* [HOW TO COMPLETE THIS TASK] Look through the material below. Copy each line that contains the string "agent".

(RECORDS FOR THIS EXERCISE)

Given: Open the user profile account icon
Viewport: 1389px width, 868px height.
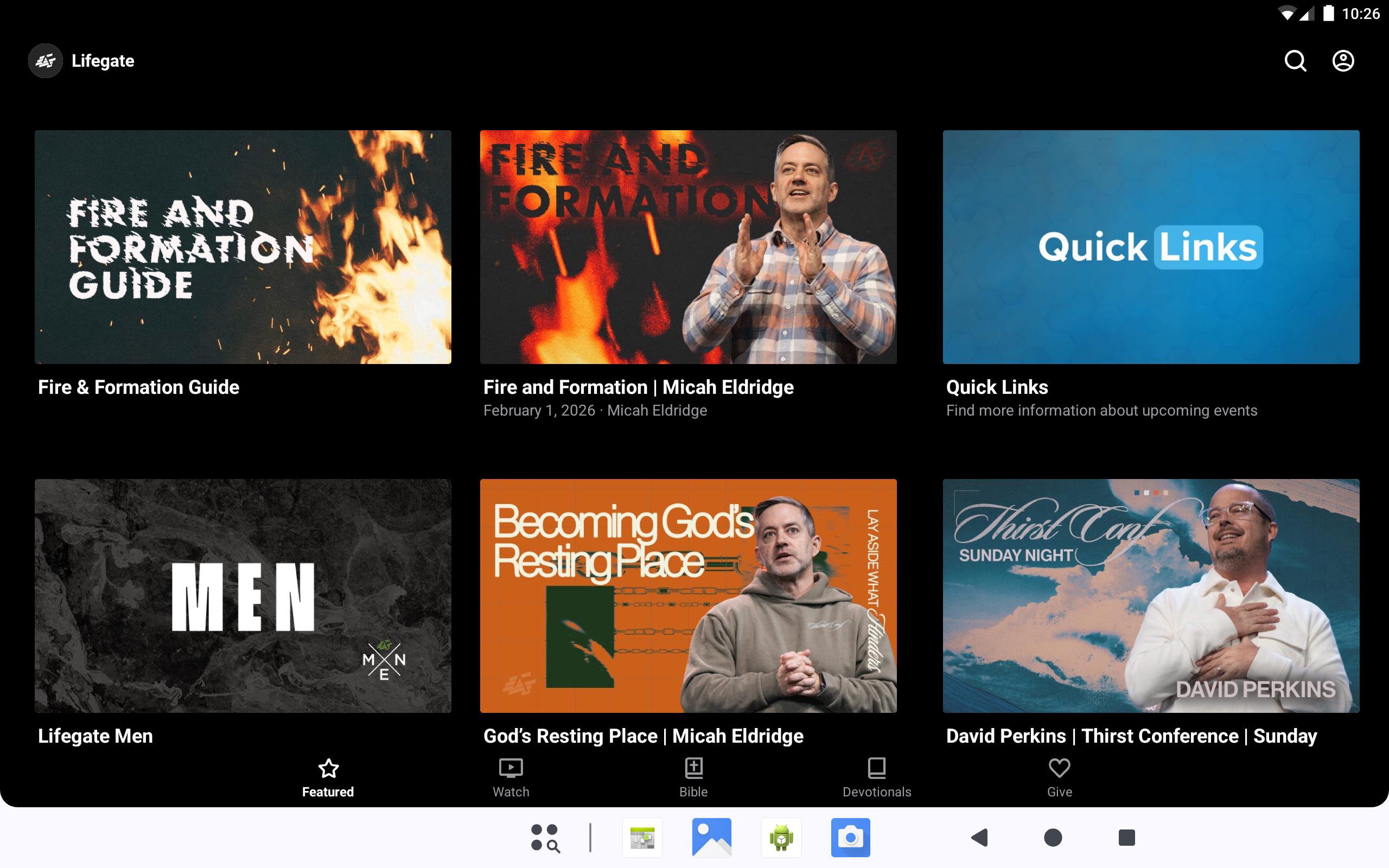Looking at the screenshot, I should 1342,61.
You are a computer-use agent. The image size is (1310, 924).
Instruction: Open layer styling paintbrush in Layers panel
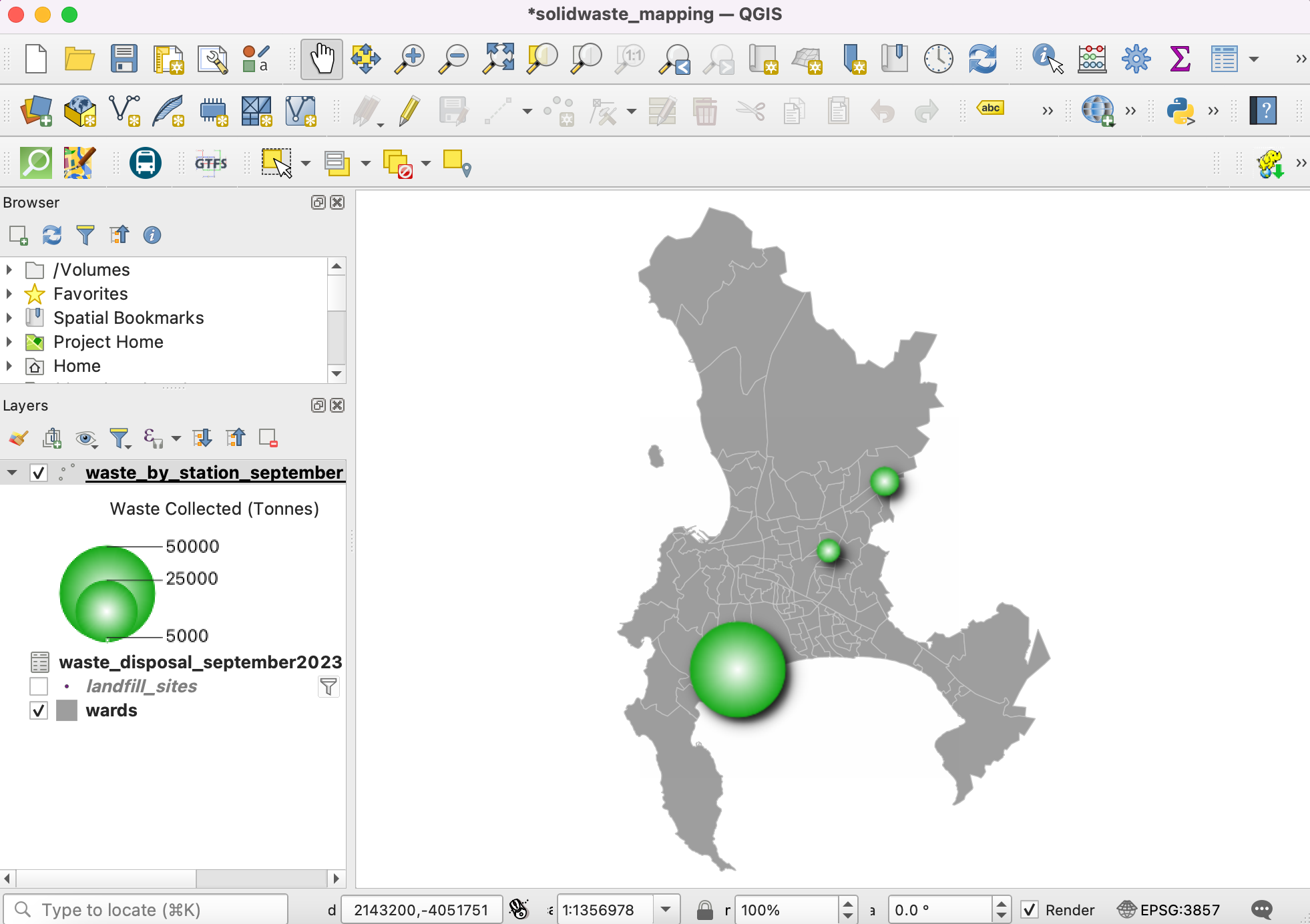(19, 439)
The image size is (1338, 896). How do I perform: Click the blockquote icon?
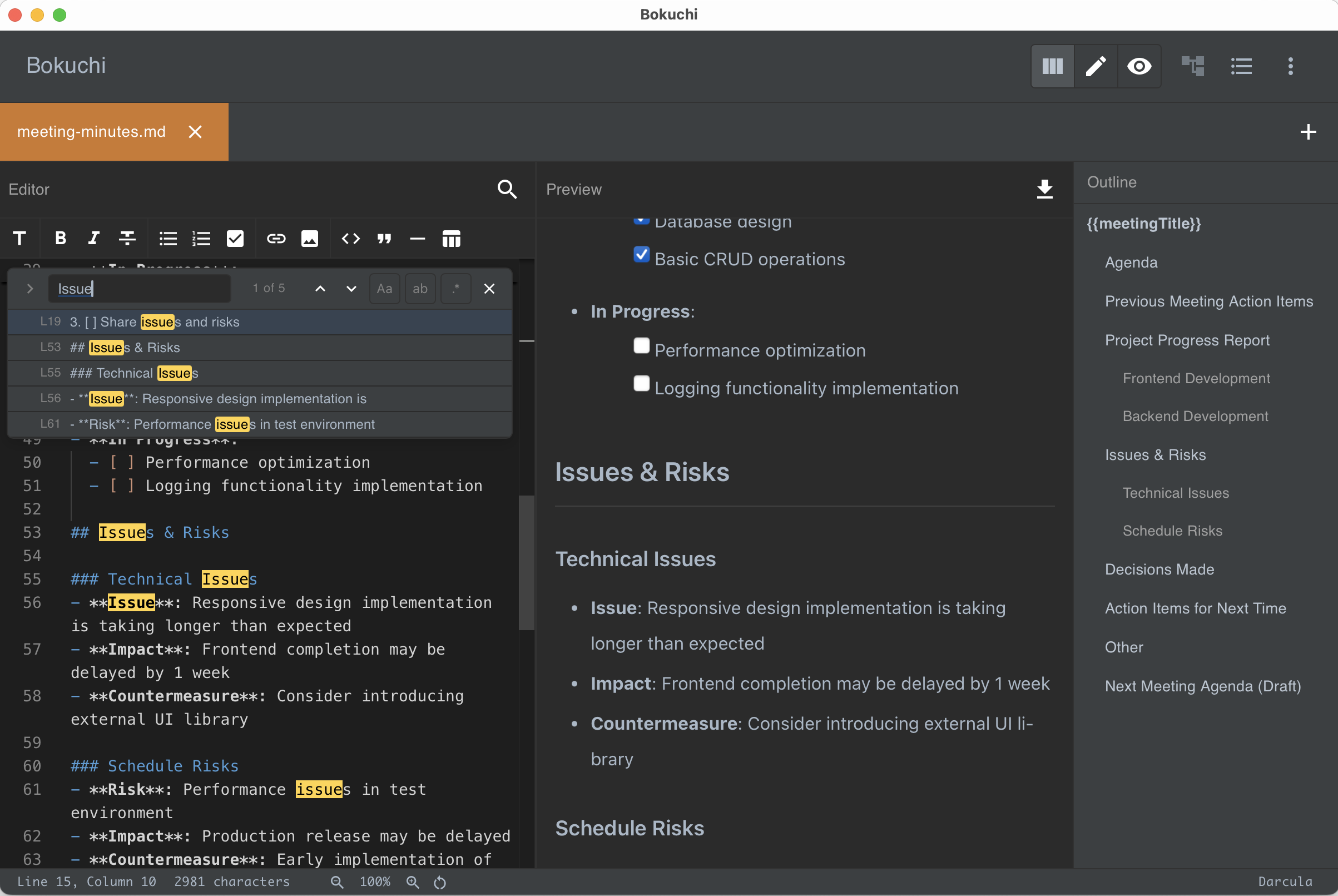384,238
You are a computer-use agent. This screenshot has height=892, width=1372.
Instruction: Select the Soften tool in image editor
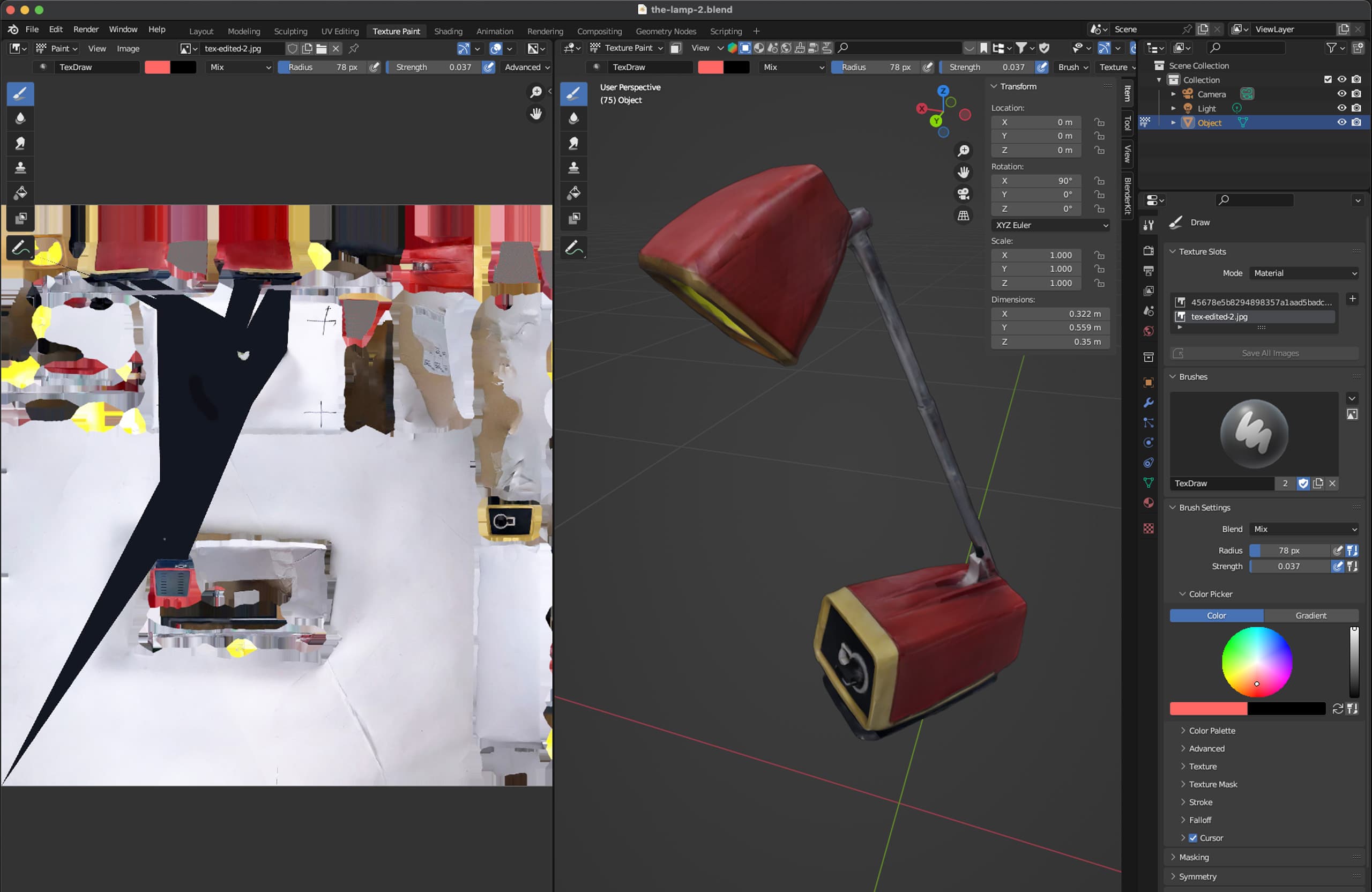20,118
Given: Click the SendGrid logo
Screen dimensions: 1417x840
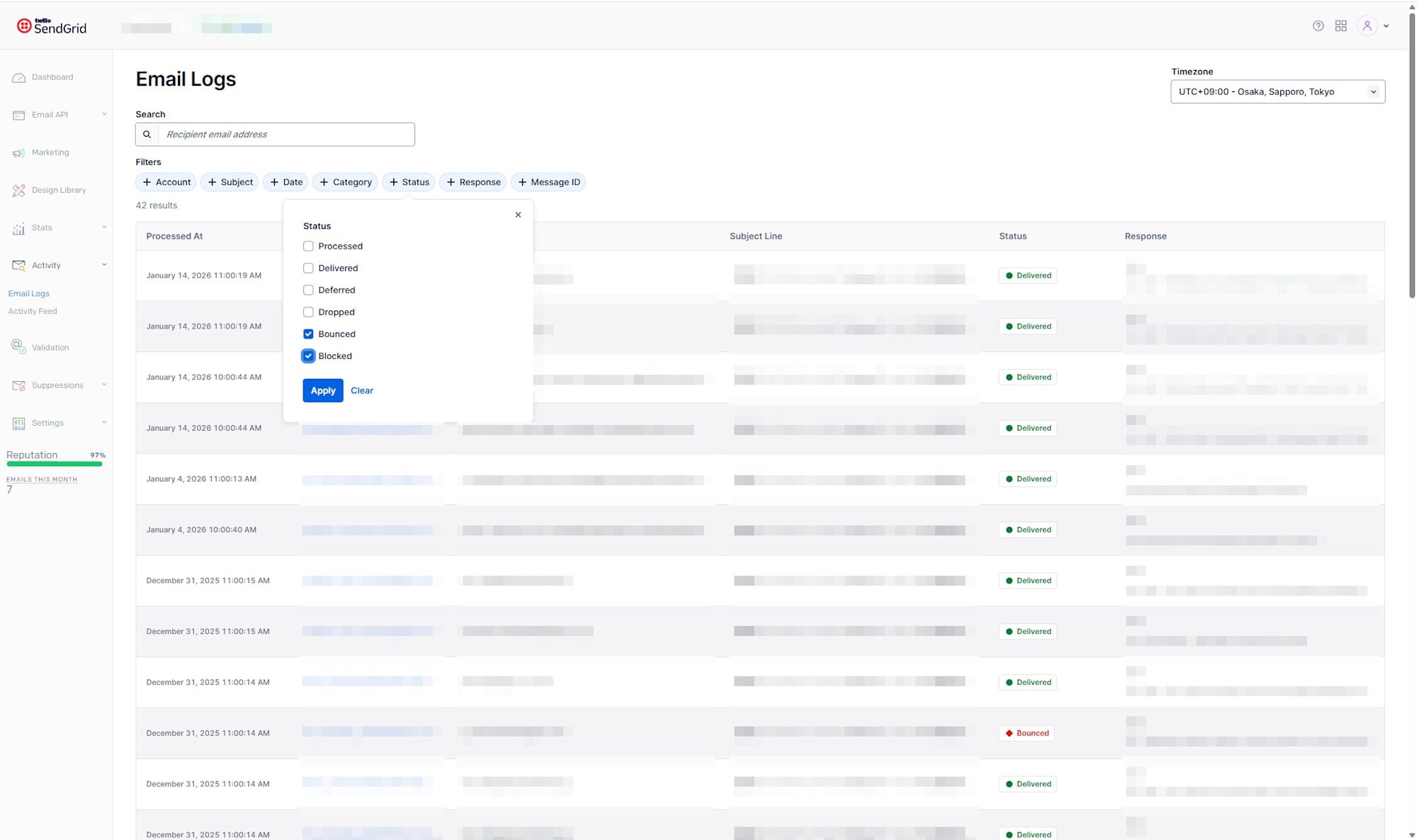Looking at the screenshot, I should coord(50,25).
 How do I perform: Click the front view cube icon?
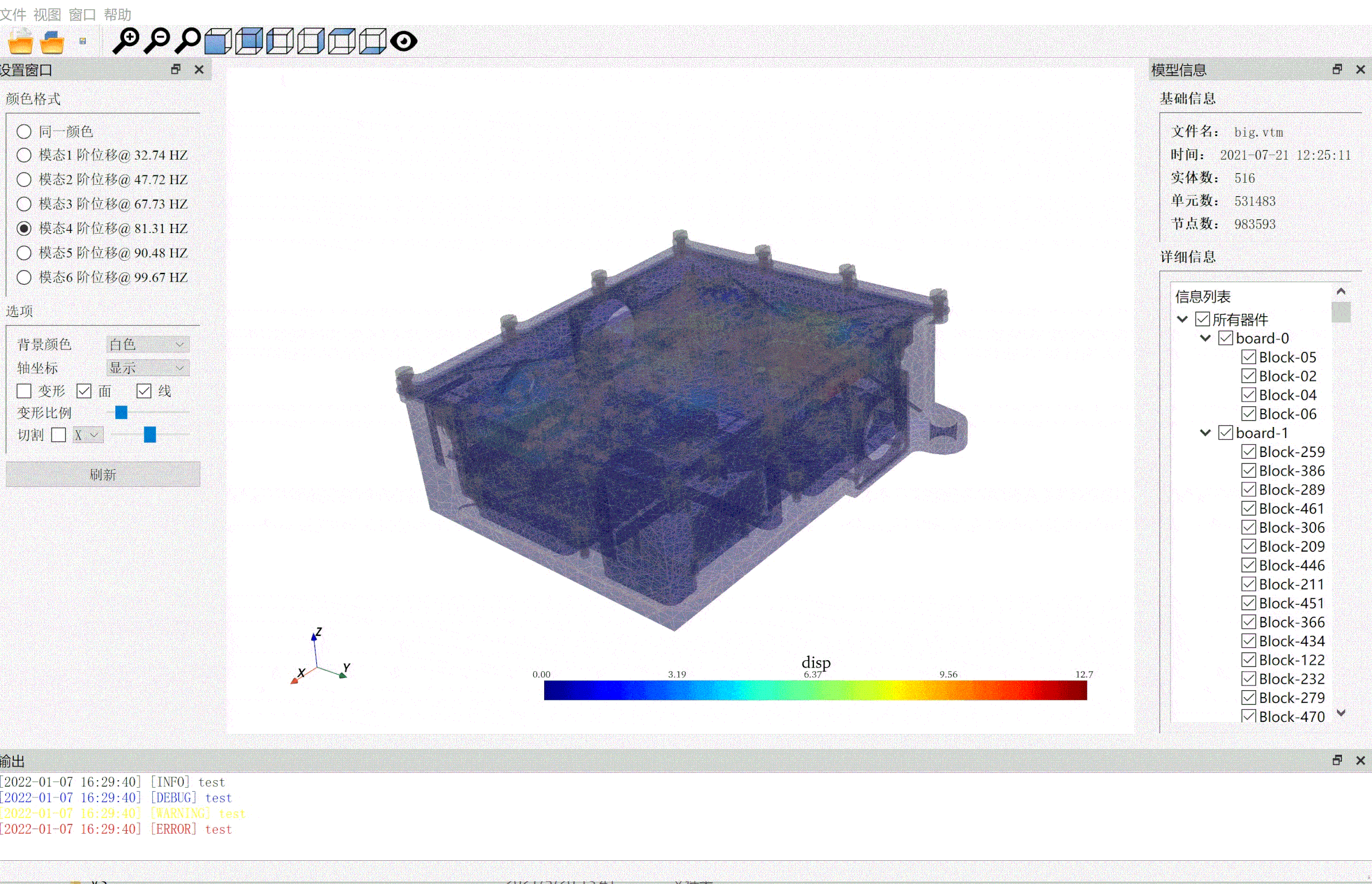click(218, 42)
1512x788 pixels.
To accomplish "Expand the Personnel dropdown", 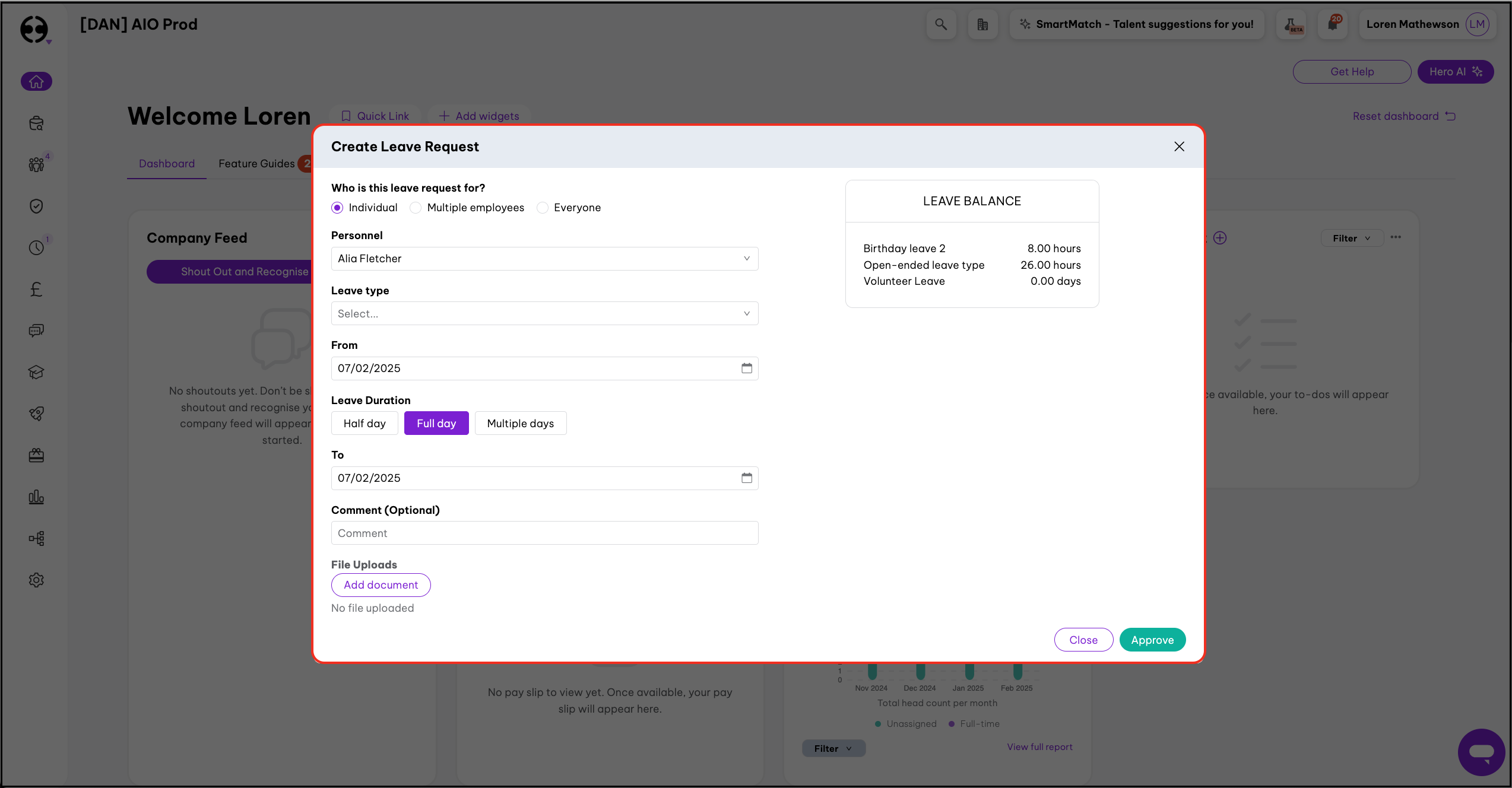I will [x=544, y=259].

(End RECORDS FOR THIS EXERCISE)

* [WRITTEN REPLY]
You are a computer-use agent. The image size is (1310, 924).
You are a computer-use agent. This screenshot has height=892, width=1372.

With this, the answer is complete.